RU1801073C - Ceramic flux for deposit by welding - Google Patents

Abstract

Usage: mechanized arc surfacing of various wear parts of machines and mechanisms. SUBSTANCE: ceramic flux contains magnesite, quartz sand, ferrochrome, ferromanganese, ferrotitanium, aluminum powder, silicocalcium, wollastonite and synthetic slag consisting of 2/3, CdFa and 1/3 A1aOz, in the following ratio of components, wt.%; sintered magnesite 34-40, quartz sand 10-17, synthetic slag type flux ANF-6 28-36, synthetic slag type wollastonite 4-8, ferrochrome 1.5-5.8, ferromanganese 2.5-3.5, aluminum powder 1.0-2.2, ferrotitanium 0.3-0.6, silicocalcium 0.1-0.3. 3 tab.

Description

The invention relates to welding methods, in particular to materials for mechanized electric arc surfacing,

The purpose of the invention is the development of such a ceramic flux, which does not contain scarce materials (for example, zircon concentrate), which has good / technological properties in a wide range of surfacing modes, allowing in combination with unalloyed wire to obtain a weld metal having a hardness of . in the range of 200 to 600 N V with more efficient use of ferroalloys and having high resistance to cracking.

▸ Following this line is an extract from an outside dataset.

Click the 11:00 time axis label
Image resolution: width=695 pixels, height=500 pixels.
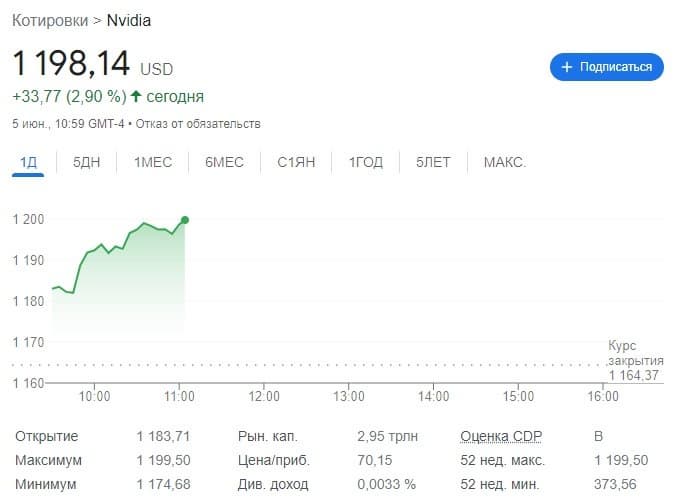click(179, 397)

This goal is achieved by introducing into the flux of synthetic slags such as wollastonite (50% CaO and 50% SiOa) in an amount of 4-8% and flux ANF-6 (65% CaFa and 35% AlaOa) of coarse grinding in an amount of 28-30 %, as well as the additional introduction into the flux of microcalculous silicocalcium in an amount of 0.1-0.3% in the following ratio of components, wt.%:

Sintered magnesite 34.0-40.0 Quartz sand 10.0-17.0

SO O

about VI

SL

 With

Synthetic slag - fluxANF-6 28.0-36.0 Synthetic slag - wollastonite 4.0-8.0 Ferrochrome 1.5-5.8 Ferromanganese 2.5-3.5 Aluminum powder 1.0-2.2 Ferrotitanium 0.3-0.6. Silicocalcium 0.1-0.3 The replacement in the slag-forming base of the declared flux of the deficient zircon concentrate (Zr02.Si02) with wollastonite (CaO.SI02) increases the interfacial tension at the boundary of the slag-doping component and thereby facilitates a more complete transition of the alloying components from flux in the weld metal. This replacement, in addition, increases the basicity of the flux, which helps to improve the structure and properties of the weld metal. The basicity coefficient. For the applied flux is B-3.1, and that of the prototype flux is 2.3. The absence of zirconium oxide in the flux being compensated is completely compensated by micro-addition of silico-calcium, which, when aluminum and titanium are simultaneously introduced into the flux, provides modification of the deposited metal and its high resistance to the formation of crystallization cracks. This is also facilitated by a decrease in the content of sulfur and phosphorus in the metal deposited beneath the submerged flux (as compared with the prototype), which is a consequence of the replacement of fluorspar with synthetic slag (flux ANF-6), the content of S and P in which usually does not exceed 0.010% of each of these elements. This replacement also made it possible to completely exclude alumina from the composition of the flux, which is a hygroscopic component that impedes granulation of ceramic fluxes.

The inventive flux has excellent technical properties in a wide range of deposition modes, including for wide-layer surfacing with an oscillating electrode. This is facilitated by the use of about 40% of pre-melted components (ANF-6 flux and wollastonite) in the inventive flux.

Tests of the inventive flux have shown that cracks are stably absent in the deposited metal, including when surfacing without preheating massive carbon steel parts using the flux version with the maximum content of alloying components ..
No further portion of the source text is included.